Prologue

16 1 4
                                    


Angmar s'approcha, silencieux. Il observa le profil de son maitre, immobile face au soleil couchant. Il ressemblait à un Valar, comme ça, le visage sérieux et décidé, droit et fière, la face seulement éclairée par les derniers rayons du fruit de Laurelin. Ses dernières lueurs s'accrochaient à sa robe rouge et or et à sa chevelure blonde-rousse. Il ne portait pas d'armure, ne voulait plus sentir le contact froid du métal, la peur, le goût et l'odeur du sang qui l'accompagnent. Il n'avait qu'une épée au côté. Autrefois, il avait préféré les armes, avait placé davantage de confiance dans les remparts et les armées. Aujourd'hui, il souhaitait revenir sur cette décision.
D'ici quelques minutes, il prendrait le large pour rejoindre l'Ouest et achever le plan qu'il avait si longtemps mûri.

- Vous ne reviendrez pas.

C'était davantage une affirmation qu'une question.
Sauron se détourna, lança un regard à Angmar. L'instant était passé, il semblait maintenant vieux et lasse et infiniment mélancolique.

- J'en doute, en effet, soupira-t-il.

- Pourquoi partez-vous alors ?

Il retourna à sa contemplation, laissa s'égrener les secondes et répondit enfin :

- Parce qu'il est des choses qu'on ne peut pas oublier.

- Vous n'êtes jamais allé à l'Ouest, que comptez-vous y trouver ?

- Ce que j'espère y trouver ? Peut être la chance, peut être la liberté.
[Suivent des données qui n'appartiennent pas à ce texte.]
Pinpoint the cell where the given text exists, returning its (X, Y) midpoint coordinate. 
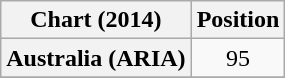
Australia (ARIA) (96, 58)
95 (238, 58)
Chart (2014) (96, 20)
Position (238, 20)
Ou bien quelque chose que tu ne connais pas...

- Qu'est ce que c'est ?

- Je n'ai pas dis ce que c'était, je n'ai pas dis si je le trouverais. Cependant il est fort probable que je récolte la mort, pour mon impertinence.

- Votre impertinence ? Mais que Diable allez-vous faire là bas ?

- Cela, il n'y a que moi que ça concerne. Enfin presque...

- Vous êtes immortel, vous ne cessez de rabâcher que c'est une malédiction. Vous ne pouvez pas mourir.

- Alors peut être que j'y trouverais quelque chose de pire...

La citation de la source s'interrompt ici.